E é o momento de vermos tudo em ação que me leva ao conto “Rosa de fogo”, que acho que é um dos meus favoritos – mas, sendo sincera, fica difícil escolher um favorito. Abusando da fantasia que é capaz de criar, Safón construiu um conto com um pézinho no terror que faz o leitor querer ler mais sobre a catástrofe que está acontecendo nas páginas (sim, esse é o nível que o autor faz o leitor desejar: ler mais sobre o terror espalhado por 7 dias e 7 noites) que são poucas demais e mereciam mais. O que me transporta ao conto “Uma senhorita de Barcelona” e a trágica história de Laia, que quase me levou as lágrimas – não estou brincando. Aproveitando o clima de final de ano, não poderia deixar de mencionar o clima adoravelmente estranho de “Lenda de Natal” e a forma como Zafón nos fazia embarcar em tudo que escrevia. Mas, pensando enquanto escrevia essa resenha, acredito que talvez meu conto favorito seja “Sem Nome”, pelo peso que carrega e pela brutalidade contida em suas páginas – nunca saber o nome de alguém que é tão importante em sua vida parece algo cruel demais.

Diz o provérbio que um homem deve caminhar enquanto ainda tem pernas, falar enquanto ainda tem voz e sonhar enquanto ainda conserva a inocência, porque, mais cedo ou mais tarde, não poderá mais ficar em pé, não terá mais fôlego e não perseguirá sonho algum além da noite eterna do esquecimento.

Muitos desses contos são realmente pequenos, com menos de 10 páginas, por isso não estou mencionando um à um e nem fazendo grandes comentários sobre eles com o intuito de preservar você, que me lê, de receber qualquer spoiler a mais. Esse universo é tão rico, tão vasto, tão bem escrito, tão maravilhoso que tudo que eu posso (e quero) fazer é recomendar a leitura imediatamente para todos vocês. Completam ainda a listagem de contos, fora os que mencionei acima: “Blanca e o adeus”, “Alicia, ao amanhecer”, “Homens cinzentos”, “A mulher de vapor”, “Gaudí em Manhattan” e “Apocalipse em dois minutos”.

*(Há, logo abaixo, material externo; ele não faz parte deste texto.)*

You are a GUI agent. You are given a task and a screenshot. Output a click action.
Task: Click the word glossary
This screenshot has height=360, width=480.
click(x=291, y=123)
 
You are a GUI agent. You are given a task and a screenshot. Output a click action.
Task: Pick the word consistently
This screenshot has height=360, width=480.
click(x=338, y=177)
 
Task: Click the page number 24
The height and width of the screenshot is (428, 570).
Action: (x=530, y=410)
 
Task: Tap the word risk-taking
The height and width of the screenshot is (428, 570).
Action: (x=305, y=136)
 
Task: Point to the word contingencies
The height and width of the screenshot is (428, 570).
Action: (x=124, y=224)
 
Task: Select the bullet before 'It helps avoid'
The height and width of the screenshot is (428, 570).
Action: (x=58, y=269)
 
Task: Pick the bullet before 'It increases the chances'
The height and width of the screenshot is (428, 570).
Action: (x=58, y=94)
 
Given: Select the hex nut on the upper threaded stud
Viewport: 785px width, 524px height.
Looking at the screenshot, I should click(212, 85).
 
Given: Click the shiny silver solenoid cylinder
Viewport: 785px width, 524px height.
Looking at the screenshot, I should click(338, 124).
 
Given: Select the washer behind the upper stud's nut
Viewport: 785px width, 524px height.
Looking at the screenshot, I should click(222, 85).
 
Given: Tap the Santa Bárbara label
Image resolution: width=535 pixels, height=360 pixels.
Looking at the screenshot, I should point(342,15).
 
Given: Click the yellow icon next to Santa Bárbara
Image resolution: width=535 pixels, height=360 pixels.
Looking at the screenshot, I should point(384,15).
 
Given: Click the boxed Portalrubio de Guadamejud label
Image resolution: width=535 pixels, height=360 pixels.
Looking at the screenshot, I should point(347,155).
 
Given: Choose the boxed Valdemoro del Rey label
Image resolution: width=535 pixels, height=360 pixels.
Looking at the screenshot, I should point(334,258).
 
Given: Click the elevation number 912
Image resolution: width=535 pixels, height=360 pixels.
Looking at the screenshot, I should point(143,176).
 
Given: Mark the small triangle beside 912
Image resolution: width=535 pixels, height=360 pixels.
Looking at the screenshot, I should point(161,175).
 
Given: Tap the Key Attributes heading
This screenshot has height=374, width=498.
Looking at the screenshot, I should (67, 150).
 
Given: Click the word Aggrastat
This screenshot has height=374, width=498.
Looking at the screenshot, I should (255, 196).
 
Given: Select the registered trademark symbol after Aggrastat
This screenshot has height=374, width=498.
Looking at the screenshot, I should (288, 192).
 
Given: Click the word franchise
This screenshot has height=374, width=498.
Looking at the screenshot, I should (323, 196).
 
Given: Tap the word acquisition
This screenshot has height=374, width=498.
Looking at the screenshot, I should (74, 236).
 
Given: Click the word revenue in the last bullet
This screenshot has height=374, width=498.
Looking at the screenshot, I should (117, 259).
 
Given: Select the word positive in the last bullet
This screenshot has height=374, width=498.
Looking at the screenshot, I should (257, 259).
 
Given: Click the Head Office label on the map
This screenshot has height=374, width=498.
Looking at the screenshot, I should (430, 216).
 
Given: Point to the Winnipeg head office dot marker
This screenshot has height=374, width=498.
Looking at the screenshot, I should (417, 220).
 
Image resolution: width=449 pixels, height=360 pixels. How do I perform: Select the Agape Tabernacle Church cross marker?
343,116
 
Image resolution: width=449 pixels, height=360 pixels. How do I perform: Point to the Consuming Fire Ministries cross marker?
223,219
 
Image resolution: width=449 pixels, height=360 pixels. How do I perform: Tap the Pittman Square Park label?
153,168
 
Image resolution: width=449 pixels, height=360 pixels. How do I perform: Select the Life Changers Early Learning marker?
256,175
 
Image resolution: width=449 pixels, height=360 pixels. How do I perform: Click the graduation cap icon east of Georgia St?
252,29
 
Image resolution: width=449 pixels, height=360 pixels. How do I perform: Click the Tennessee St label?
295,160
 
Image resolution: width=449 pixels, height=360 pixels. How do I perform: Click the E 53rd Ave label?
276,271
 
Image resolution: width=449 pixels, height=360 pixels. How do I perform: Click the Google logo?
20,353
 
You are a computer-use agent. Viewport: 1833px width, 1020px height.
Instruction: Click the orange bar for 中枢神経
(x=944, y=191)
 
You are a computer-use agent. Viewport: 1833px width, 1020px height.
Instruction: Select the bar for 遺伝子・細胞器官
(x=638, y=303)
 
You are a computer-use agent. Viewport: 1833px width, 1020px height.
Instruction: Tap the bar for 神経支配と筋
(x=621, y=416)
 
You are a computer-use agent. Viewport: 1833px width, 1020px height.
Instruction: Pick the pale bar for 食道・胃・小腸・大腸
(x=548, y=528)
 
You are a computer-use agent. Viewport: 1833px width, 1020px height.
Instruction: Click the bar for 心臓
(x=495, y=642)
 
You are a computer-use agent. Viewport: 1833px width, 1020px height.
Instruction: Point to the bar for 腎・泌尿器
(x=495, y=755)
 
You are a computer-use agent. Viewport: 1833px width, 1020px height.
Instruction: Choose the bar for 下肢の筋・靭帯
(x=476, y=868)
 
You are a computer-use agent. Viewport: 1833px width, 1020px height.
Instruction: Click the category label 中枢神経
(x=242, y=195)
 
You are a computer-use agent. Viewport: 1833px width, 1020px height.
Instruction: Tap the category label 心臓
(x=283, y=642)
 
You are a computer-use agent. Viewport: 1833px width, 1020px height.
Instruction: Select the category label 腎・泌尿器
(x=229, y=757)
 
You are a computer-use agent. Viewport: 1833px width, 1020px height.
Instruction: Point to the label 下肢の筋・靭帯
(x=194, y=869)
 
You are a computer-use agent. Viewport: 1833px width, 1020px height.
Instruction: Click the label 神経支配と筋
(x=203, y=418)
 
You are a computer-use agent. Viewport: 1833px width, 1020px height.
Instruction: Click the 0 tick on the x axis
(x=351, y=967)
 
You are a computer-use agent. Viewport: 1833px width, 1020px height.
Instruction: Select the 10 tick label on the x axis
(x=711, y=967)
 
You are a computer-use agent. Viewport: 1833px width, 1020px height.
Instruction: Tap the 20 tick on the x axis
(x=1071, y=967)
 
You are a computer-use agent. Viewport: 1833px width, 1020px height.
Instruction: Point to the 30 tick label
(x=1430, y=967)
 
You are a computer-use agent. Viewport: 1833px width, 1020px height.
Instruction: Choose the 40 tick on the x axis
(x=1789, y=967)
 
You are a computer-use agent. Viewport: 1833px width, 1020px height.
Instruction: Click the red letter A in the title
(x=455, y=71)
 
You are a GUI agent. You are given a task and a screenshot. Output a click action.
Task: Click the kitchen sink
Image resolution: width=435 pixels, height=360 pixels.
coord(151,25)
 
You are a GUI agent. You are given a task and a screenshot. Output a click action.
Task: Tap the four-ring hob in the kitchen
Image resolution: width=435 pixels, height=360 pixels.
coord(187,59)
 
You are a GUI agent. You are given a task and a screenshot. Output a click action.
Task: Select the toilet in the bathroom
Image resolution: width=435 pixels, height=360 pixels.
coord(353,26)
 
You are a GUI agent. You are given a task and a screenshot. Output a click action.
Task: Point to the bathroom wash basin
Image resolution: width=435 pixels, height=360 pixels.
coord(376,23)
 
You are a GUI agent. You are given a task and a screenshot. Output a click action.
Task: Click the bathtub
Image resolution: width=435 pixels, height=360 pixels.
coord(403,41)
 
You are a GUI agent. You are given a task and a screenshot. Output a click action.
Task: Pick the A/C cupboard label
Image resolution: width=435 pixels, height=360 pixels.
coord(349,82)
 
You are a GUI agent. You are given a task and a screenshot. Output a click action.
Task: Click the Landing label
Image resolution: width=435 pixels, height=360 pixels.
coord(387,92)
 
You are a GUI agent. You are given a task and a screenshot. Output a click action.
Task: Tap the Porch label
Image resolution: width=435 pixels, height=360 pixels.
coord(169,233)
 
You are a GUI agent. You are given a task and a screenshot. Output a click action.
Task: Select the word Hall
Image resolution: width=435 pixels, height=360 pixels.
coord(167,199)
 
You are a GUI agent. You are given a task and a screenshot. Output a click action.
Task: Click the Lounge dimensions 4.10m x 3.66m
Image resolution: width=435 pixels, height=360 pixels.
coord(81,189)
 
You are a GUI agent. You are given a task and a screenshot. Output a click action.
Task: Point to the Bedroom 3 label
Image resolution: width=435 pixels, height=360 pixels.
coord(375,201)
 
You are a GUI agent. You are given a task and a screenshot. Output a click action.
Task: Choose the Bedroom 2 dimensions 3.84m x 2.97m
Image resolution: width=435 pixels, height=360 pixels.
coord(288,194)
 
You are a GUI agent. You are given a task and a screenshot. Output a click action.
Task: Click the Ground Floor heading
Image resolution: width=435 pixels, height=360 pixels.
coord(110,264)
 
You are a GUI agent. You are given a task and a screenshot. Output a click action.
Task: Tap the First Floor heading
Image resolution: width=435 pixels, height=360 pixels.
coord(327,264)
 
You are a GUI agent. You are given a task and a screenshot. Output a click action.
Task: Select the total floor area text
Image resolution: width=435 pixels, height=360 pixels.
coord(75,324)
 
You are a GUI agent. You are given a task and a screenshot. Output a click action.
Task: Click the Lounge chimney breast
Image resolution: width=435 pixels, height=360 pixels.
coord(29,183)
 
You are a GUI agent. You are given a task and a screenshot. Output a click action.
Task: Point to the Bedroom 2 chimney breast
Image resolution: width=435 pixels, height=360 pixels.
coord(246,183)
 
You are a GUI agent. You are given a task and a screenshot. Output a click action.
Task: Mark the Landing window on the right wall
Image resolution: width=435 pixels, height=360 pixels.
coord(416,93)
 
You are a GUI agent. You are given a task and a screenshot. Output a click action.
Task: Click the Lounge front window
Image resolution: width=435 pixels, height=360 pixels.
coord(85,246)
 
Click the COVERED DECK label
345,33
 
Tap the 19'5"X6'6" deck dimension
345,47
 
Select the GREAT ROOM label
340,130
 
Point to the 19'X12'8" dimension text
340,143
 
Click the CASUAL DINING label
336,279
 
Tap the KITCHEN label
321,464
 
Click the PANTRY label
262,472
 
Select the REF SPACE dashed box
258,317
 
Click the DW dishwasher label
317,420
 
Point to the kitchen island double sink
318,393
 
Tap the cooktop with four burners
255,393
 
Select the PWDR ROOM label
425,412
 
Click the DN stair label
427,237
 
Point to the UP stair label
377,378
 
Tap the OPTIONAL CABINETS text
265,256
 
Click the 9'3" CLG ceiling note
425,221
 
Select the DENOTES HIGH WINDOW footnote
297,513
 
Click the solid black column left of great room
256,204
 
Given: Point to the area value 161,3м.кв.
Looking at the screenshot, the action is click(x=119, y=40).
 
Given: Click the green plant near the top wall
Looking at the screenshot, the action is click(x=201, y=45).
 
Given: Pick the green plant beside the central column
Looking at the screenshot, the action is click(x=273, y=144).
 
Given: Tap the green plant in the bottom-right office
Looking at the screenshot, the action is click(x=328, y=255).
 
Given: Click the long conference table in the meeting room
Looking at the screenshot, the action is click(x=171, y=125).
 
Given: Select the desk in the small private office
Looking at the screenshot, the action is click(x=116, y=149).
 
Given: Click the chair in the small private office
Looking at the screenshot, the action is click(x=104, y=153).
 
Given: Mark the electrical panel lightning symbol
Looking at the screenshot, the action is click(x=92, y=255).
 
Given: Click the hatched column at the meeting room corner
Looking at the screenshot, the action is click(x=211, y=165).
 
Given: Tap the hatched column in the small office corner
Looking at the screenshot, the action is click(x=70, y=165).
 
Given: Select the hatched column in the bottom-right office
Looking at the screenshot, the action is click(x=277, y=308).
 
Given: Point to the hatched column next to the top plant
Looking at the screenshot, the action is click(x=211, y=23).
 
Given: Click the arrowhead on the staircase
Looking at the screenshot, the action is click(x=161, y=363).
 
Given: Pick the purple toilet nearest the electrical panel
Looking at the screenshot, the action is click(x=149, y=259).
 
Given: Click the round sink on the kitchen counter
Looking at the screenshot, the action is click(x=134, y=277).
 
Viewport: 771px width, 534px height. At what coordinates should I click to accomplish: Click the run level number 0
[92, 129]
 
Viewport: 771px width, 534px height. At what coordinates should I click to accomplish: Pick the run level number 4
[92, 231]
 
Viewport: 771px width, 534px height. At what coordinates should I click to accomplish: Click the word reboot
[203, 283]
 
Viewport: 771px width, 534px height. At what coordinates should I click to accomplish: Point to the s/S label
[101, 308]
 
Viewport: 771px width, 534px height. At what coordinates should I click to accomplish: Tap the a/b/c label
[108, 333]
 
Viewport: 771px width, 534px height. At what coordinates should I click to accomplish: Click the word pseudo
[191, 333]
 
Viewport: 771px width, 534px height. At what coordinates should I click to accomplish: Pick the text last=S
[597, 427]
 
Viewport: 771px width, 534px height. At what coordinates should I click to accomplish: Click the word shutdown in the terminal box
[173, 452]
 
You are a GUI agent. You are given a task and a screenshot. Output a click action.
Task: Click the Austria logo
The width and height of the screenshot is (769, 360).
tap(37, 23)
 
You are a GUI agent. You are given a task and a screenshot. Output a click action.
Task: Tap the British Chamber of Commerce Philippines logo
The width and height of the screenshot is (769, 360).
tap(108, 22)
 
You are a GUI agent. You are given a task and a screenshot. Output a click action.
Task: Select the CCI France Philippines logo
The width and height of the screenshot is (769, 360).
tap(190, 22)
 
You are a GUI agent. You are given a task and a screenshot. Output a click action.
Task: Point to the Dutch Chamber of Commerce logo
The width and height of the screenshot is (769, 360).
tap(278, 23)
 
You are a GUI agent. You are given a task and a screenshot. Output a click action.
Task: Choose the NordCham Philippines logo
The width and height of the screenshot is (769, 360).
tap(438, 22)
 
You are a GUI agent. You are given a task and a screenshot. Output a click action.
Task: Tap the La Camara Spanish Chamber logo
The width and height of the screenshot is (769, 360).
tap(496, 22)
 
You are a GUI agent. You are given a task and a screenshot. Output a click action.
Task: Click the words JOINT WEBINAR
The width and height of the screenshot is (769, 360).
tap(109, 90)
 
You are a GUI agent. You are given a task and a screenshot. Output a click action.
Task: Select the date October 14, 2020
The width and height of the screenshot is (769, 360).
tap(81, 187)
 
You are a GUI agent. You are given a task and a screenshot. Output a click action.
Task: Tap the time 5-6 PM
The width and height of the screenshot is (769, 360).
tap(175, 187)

Uma coisa que muito me consola é saber que o corpo físico de Zafón não caminha mais sobre essa terra, mas, assim como seu Cemitério de livros, que guardam palavras que precisam ser lidas e conhecidas pelo mundo, seus livros aqui ficarão. Nós, leitores, o perpetuaremos, exatamente como precisa ser. Se você ainda não conhece o autor e sua obra, a hora chegou.